If not having enough diversity onstage, in the audience, and in tech in general is the real problem, then let’s address it. You could say VCs don’t fund women, but VCs say they simply don’t meet enough women and/or minority founders. Everyone shifts the blame to someone else.
We asked many women, including Katie Stanton, to present awards this time, and they said no. This is reflective of an industry-wide question: How do we get more of us to show up onstage? To VC meetings? To partner interviews? Successful women like Katie and Sheryl Sandberg and Susan Wojcicki are oversubscribed.
And while her overall point that women should be treated with respect, at tech events and beyond, is something I’m passionate about, I did not agree with Katie’s conflating of Jordan Crook’s “hooha” comment as hostile. It was an improvised, non-scripted exchange on the controversial Airbnb logo. And Jordan, who is gay, was neither pejorative or anti-woman with her “I like hooha too” quip.
Are we never supposed to talk about our bodies or sex in this brave new equal world?
The environment at last night’s Women 2.0 Awards was the opposite of the Crunchies. One-fifth the size of the Crunchies, that event, held at the Kabuki Theatre with a small audience of mostly women, was mostly positive and supportive, and no one got called a bitch (though it too had its detractors).
The difference between the two shows is best expressed in the comparison of the two awards: ours, a gnarly bro-monkey wearing no pants, and theirs, an elegant glass sculpture of an arrowhead. Something you could display in your house.
So how do we make our show look more like theirs?

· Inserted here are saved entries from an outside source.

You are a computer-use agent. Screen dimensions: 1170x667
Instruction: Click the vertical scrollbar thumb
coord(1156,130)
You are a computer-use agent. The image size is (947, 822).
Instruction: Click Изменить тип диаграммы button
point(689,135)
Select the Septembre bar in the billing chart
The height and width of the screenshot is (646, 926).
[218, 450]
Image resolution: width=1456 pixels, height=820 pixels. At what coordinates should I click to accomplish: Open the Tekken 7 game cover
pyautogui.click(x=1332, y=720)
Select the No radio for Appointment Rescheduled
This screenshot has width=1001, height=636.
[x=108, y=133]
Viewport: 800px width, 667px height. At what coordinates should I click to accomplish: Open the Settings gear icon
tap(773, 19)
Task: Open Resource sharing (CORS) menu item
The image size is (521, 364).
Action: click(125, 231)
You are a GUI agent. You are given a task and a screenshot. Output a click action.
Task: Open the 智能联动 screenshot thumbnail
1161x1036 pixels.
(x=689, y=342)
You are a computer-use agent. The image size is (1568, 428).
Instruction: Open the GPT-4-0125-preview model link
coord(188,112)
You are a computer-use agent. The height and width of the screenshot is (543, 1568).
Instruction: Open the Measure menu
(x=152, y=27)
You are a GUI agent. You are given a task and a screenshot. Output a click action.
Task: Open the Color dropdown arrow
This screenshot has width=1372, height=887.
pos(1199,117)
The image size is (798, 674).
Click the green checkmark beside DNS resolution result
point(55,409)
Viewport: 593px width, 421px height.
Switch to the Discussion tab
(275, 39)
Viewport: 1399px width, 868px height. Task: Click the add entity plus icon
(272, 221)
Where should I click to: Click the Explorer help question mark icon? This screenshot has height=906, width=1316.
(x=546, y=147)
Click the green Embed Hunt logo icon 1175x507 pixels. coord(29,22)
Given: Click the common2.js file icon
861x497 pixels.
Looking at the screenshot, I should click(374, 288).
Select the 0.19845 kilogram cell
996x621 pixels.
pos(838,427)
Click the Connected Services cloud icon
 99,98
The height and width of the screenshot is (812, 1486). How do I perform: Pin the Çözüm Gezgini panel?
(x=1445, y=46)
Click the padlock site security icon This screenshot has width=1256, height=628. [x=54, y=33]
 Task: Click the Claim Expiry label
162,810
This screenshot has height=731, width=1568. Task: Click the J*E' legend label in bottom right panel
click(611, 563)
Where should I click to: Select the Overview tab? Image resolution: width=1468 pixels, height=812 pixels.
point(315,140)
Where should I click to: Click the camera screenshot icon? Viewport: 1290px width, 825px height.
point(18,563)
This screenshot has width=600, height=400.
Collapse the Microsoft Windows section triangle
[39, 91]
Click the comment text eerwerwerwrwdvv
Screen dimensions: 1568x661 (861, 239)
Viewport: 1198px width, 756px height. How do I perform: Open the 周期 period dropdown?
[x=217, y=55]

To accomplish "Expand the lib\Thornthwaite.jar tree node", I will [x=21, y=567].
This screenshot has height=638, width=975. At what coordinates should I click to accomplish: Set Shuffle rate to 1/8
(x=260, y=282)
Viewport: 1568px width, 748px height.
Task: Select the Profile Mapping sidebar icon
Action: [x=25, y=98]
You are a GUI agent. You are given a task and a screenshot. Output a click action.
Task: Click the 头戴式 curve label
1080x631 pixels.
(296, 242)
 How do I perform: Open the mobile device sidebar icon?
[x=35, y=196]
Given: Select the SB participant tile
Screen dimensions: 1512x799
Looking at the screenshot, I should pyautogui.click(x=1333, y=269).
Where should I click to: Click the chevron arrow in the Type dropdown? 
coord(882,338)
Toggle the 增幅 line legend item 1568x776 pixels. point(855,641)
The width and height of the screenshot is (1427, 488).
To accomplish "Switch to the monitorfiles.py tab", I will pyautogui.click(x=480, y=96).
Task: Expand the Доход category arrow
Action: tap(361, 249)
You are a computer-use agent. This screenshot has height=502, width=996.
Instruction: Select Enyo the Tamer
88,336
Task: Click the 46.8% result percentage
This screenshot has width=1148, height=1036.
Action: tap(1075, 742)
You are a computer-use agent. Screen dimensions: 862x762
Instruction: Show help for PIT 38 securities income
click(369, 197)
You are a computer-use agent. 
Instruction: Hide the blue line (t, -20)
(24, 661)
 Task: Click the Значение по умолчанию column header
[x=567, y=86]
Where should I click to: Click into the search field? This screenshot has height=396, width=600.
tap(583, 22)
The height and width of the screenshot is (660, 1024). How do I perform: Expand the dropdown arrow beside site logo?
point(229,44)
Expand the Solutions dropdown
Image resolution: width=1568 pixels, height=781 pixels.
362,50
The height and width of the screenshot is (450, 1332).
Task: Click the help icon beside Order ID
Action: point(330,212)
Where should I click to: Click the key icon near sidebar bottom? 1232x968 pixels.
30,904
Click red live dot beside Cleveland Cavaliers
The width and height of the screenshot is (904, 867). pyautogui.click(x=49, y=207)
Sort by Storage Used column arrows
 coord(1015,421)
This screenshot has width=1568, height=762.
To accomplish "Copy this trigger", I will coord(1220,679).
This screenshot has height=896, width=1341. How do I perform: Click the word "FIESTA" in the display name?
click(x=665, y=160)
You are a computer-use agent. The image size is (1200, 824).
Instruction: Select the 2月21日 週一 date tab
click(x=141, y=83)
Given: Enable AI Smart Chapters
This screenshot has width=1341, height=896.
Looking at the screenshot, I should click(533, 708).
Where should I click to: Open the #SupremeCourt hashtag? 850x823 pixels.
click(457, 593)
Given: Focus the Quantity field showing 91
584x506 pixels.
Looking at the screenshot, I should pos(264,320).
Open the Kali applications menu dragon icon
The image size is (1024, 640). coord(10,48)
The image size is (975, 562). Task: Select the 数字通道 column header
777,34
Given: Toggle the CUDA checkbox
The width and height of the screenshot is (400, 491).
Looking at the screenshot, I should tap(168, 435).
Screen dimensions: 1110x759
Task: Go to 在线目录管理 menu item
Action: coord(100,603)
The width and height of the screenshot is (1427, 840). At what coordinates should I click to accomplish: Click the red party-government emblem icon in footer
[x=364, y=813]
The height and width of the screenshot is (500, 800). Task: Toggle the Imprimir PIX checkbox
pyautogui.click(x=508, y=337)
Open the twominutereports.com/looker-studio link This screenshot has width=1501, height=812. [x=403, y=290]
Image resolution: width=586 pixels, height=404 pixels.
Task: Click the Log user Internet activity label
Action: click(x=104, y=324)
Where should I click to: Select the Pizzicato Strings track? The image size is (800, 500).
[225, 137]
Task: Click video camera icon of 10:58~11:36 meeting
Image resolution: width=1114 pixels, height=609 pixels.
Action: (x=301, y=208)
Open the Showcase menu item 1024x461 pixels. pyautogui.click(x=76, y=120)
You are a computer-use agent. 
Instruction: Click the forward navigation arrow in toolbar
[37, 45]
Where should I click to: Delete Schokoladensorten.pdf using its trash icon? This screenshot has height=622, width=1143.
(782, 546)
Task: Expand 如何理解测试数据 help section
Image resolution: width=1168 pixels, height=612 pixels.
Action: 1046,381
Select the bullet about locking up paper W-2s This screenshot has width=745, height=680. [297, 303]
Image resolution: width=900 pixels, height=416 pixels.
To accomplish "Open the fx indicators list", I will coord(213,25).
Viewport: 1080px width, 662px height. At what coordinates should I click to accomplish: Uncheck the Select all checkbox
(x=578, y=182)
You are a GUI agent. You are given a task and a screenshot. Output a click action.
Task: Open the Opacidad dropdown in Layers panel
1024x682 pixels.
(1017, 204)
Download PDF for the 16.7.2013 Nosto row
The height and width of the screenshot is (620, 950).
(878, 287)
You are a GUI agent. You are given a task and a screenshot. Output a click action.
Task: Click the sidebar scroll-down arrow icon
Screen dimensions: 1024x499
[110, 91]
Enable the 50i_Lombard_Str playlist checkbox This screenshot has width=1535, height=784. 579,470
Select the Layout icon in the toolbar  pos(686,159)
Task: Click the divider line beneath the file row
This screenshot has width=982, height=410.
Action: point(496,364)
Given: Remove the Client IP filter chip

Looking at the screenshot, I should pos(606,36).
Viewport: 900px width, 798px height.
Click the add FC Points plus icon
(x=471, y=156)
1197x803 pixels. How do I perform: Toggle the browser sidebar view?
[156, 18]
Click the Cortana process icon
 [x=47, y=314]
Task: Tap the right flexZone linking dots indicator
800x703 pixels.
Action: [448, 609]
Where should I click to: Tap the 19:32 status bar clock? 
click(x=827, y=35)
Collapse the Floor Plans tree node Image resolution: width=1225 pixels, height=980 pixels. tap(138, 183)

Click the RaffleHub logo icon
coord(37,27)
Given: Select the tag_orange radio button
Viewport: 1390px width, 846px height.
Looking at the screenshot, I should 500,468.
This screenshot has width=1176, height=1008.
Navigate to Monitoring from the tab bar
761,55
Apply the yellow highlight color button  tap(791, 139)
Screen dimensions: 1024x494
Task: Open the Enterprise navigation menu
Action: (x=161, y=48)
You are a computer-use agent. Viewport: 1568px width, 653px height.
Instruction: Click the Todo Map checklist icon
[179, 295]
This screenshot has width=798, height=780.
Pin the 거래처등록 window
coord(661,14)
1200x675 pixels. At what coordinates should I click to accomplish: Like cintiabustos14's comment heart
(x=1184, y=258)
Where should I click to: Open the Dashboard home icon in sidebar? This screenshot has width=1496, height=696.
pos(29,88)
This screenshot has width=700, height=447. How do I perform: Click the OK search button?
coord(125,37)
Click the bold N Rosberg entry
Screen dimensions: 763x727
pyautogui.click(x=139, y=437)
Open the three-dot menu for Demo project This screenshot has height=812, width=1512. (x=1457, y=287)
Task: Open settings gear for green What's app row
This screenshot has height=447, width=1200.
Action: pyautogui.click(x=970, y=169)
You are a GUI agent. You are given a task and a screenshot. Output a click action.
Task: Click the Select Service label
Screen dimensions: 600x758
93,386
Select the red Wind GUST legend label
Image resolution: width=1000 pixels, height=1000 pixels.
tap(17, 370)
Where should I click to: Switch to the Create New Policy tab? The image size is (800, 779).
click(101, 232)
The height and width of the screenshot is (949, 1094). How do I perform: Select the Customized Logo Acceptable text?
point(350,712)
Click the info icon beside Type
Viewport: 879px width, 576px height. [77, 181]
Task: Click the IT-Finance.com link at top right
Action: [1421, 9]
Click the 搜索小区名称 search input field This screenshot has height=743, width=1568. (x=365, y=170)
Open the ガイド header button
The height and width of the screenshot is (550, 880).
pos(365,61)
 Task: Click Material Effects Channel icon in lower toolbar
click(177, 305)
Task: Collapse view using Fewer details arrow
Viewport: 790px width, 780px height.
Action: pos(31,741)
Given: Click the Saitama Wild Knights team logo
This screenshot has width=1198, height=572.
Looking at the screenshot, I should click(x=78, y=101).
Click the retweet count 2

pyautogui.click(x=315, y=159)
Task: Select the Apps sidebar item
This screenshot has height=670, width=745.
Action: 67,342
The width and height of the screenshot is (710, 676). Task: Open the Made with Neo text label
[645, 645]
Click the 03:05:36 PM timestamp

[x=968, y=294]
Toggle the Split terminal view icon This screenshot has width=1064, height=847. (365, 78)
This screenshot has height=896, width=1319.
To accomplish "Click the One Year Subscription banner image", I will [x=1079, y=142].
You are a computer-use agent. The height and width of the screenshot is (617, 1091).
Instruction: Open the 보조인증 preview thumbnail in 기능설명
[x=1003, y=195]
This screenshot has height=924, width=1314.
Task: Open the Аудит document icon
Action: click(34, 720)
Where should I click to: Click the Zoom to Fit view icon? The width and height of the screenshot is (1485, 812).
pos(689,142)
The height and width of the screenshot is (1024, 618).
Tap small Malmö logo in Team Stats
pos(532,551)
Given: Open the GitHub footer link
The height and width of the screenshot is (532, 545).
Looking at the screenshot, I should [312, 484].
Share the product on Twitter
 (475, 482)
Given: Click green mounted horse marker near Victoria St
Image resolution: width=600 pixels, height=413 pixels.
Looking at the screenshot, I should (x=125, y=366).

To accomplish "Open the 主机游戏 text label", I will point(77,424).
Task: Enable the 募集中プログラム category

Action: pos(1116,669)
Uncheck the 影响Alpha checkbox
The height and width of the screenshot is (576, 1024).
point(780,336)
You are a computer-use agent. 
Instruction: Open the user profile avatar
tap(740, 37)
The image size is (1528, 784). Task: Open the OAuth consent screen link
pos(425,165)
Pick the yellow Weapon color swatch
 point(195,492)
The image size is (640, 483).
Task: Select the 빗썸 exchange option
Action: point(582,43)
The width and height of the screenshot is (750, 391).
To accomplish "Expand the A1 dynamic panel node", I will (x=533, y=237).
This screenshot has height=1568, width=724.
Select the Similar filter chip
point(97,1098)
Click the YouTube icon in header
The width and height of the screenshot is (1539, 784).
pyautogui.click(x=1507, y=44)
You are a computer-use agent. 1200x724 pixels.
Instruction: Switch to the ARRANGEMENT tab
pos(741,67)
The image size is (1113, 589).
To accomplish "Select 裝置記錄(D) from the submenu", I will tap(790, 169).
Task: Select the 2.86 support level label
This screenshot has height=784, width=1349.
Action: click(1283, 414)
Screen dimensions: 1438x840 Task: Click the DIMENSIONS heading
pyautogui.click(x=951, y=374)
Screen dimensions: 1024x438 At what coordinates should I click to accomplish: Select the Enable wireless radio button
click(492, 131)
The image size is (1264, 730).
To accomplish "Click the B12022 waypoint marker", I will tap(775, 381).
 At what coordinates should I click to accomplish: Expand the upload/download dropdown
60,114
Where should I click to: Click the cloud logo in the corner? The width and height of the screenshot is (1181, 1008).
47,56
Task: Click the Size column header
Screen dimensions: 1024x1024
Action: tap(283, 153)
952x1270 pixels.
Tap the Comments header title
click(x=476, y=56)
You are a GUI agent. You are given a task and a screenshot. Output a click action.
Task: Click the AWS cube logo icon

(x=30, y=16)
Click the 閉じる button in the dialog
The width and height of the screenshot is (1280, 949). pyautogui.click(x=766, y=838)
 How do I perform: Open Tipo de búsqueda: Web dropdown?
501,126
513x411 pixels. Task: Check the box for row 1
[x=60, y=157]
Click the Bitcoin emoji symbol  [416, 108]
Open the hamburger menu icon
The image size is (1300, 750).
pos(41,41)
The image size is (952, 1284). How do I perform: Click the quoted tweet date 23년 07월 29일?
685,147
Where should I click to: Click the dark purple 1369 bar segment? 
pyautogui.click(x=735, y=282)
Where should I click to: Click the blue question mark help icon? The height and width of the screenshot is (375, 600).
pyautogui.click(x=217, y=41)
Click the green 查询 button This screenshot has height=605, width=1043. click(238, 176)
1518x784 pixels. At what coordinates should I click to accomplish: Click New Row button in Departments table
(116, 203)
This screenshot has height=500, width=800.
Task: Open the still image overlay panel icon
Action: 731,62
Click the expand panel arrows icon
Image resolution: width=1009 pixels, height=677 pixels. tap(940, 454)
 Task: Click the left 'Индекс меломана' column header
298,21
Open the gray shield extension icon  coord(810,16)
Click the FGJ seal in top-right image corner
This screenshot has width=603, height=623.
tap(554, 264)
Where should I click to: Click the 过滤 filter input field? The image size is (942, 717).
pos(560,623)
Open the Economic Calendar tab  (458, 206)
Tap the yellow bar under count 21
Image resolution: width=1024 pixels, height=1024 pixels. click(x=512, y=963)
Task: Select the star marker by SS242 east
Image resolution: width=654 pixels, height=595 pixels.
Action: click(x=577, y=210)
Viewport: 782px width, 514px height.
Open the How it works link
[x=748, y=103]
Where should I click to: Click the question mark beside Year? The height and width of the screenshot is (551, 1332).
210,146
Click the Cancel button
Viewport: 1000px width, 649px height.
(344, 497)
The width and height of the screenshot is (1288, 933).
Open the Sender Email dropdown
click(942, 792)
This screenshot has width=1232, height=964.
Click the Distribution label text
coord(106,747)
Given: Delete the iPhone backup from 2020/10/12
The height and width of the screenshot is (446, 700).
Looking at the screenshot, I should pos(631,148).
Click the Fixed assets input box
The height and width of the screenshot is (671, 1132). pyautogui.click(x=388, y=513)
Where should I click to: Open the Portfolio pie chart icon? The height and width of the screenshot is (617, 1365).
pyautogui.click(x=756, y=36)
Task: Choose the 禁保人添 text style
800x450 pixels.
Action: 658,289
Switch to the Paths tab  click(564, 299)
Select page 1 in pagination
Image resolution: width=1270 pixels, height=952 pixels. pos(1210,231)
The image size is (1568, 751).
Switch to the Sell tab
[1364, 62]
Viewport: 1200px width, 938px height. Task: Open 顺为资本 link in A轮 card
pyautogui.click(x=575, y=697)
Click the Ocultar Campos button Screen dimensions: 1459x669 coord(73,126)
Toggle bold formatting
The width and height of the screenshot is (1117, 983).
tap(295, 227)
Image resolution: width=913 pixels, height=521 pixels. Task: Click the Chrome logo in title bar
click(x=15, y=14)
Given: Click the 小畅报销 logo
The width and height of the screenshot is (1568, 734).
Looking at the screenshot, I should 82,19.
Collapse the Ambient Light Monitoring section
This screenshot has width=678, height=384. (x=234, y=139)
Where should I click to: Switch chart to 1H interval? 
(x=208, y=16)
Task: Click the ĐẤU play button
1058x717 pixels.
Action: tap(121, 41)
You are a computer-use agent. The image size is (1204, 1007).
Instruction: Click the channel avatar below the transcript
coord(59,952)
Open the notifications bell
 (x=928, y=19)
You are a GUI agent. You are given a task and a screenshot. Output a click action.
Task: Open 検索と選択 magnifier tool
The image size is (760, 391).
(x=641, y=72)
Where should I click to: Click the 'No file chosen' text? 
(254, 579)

Perhaps we do the math beforehand: Should we say, “We need 50% women presenters, at least 50% women nominees on stage”? (At the Women 2.0 Awards, 85% of the winners were women, and the earth did not crack open and swallow us all.) This would be one way to fight the self-fulfilling prophecy of stereotype threat.
Sure these proportions do not reflect the fact that women are 10% of Venture Series A investment, 6% of partners in VC. But if that’s not “fair,” neither is current state of affairs: Lots of noise on Twitter, while we continue to not get our companies funded. It’s easier to favorite a tweet than to hire a female General Partner.
Like Megan Smith, America’s new CTO, who accepted the “Unstoppable” award yesterday, I believe one solution is to keep as visible as possible as members of underrepresented groups, to “debug unconscious bias” in Smith’s words.
If Katie Stanton and the Katie Stantons of the world stay away from the Crunchies next year, there will be one less woman on stage, one less woman accepting an award, one less woman to look up to. That’s moving backwards, and I might be willing to give up an edgy “hooha” joke to avoid it.